Stonehenge, Avebury and Associated Sites was inscribed on the World Heritage Site List in 1986. It was one of the first seven sites to be nominated by the UK. Stonehenge and Avebury were nominated for their outstanding prehistoric monuments from the Neolithic and Bronze Age. They include Stonehenge (3000 – 1600BC), the most famous and sophisticated stone circle in the world, the immense henge and stone circle at Avebury and over 700 other monuments spanning around 2,000 years of history.
The Stonehenge and Avebury World Heritage Site is looked after and managed through a partnership of national organisations, the local authority, amenity groups, landowners, farmers and residents of the World Heritage Site.

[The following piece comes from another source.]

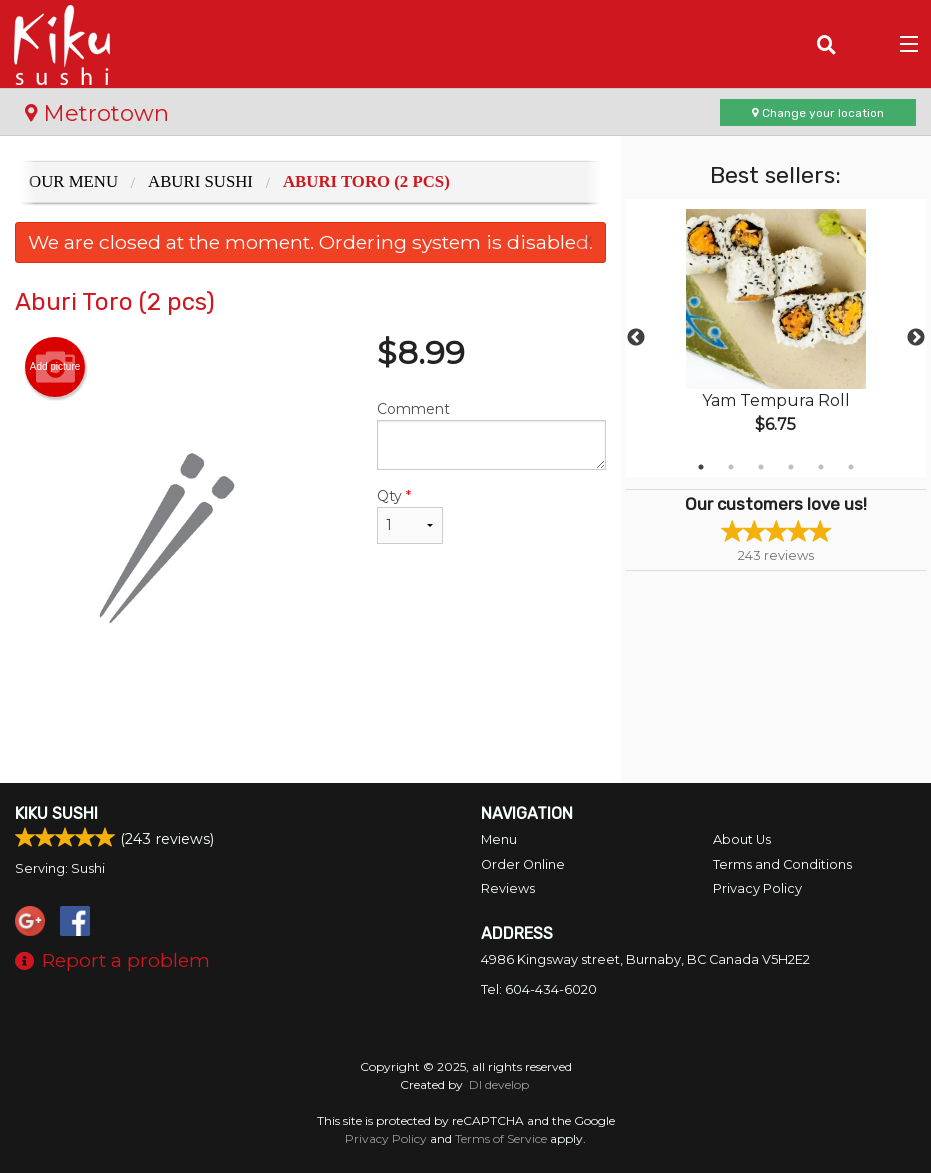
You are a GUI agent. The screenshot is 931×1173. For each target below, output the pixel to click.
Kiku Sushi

Stonehenge, Avebury and Associated Sites is a UNESCO World Heritage Site located in Wiltshire, England. The WHS covers two large areas of land separated by nearly 30 miles (48 km), rather than a specific monument or building. The sites were inscribed as co-listings in 1986. Some of the large and well known monuments within the WHS are listed below, but the area also has an exceptionally high density of small-scale archaeological sites, particularly from the prehistoric period. More than 700 individual archaeological features have been identified. There are 160 separate Scheduled Monuments, covering 415 items or features.
The Stonehenge area of the WHS is located in south Wiltshire. It covers an area of 26 square km and is centred on the prehistoric monument of Stonehenge. Ownership is shared between English Heritage, the National Trust, the Ministry of Defence, the RSPB, Wiltshire Council, and private individuals and farmers.

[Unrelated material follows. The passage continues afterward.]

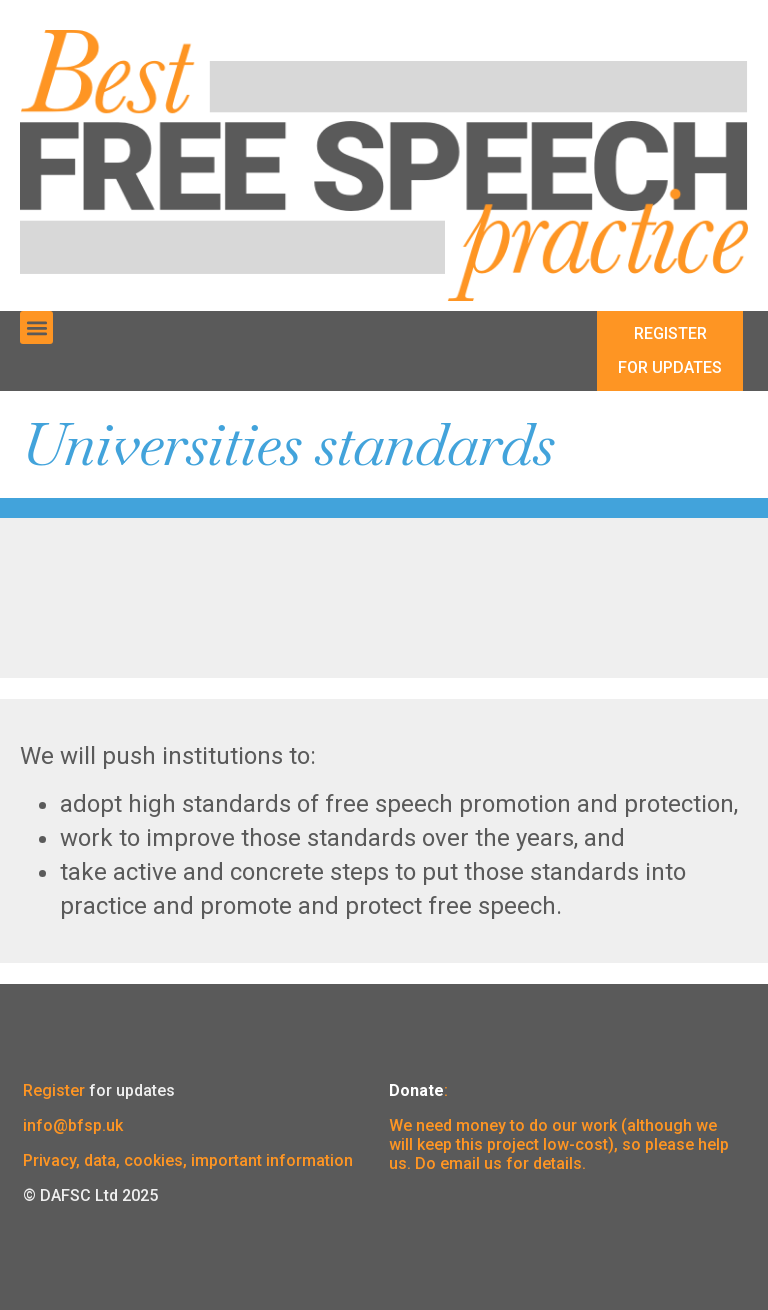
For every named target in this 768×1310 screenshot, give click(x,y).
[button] (36, 327)
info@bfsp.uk (73, 1125)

The Avebury area of the WHS is located in northern Wiltshire. It covers an area of 22.5 square km and is centred on the prehistoric Avebury Henge.

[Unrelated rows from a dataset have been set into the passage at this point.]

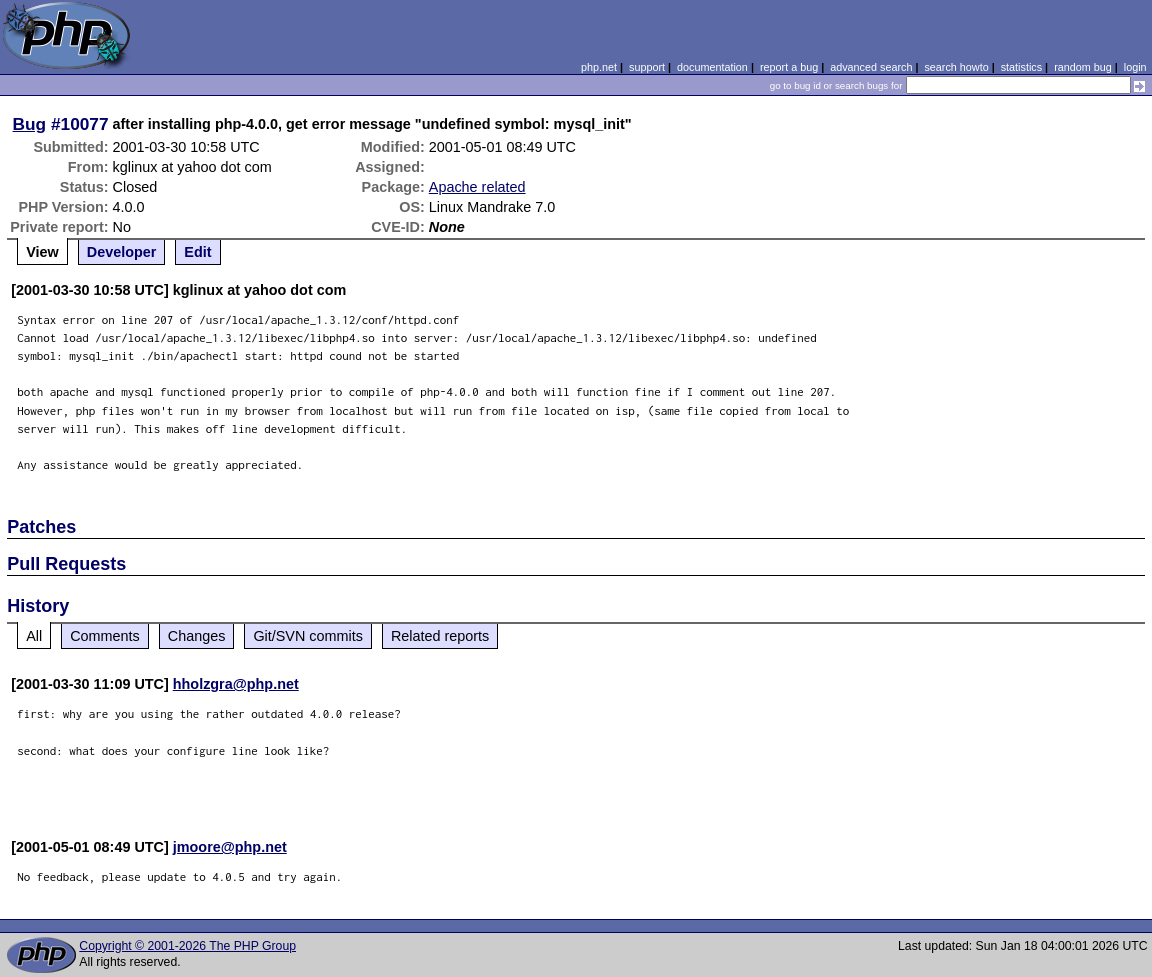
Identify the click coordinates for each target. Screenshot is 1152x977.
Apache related (477, 187)
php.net (599, 67)
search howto (956, 67)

The main museums are the Alexander Keiler Museum at Avebury, Salisbury Museum, and Wiltshire Museum in Devizes
Other museums with material from Stonehenge and Avebury include the British Museum, National Museum of Wales, Cambridge University Museum of Archaeology and Anthropology and the Ashmolean Museum. Other archives include the English Heritage Archive in Swindon, the Wiltshire and Swindon History Centre and the Bodleian Library.